## WORK REQUIRED
Could you write out the lines of the records below, copied word for word, starting with the line that contains "You are a computer-use agent. 470x309 pixels." and going on through the end of the records? Leave the pictures out of your answer.

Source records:
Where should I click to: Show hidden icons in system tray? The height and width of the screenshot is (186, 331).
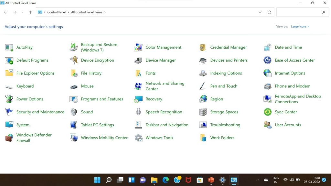pyautogui.click(x=257, y=180)
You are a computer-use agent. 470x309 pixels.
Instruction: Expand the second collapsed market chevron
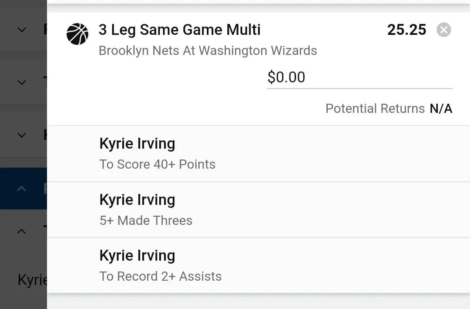[22, 82]
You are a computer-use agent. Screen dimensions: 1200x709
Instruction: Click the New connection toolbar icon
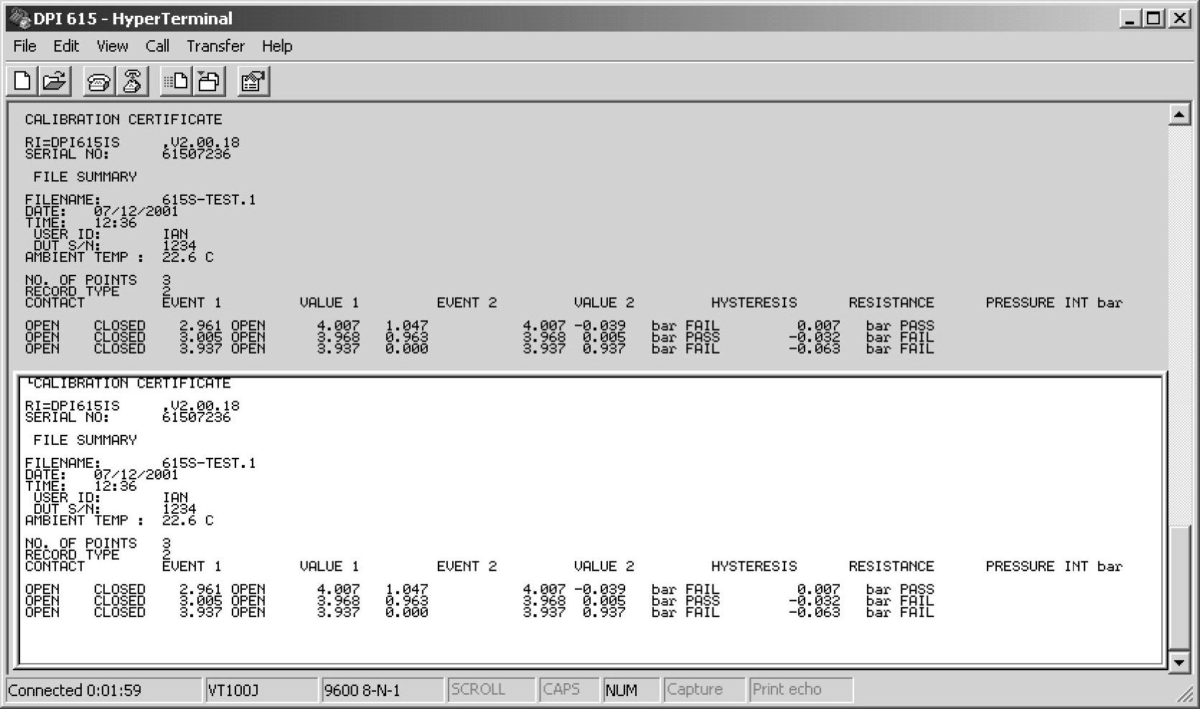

## TASK ANSWER
You are a computer-use agent. 470x309 pixels.
Instruction: Expand the second collapsed market chevron
[22, 82]
You are a computer-use agent. Screen dimensions: 1200x709
Instruction: Click the New connection toolbar icon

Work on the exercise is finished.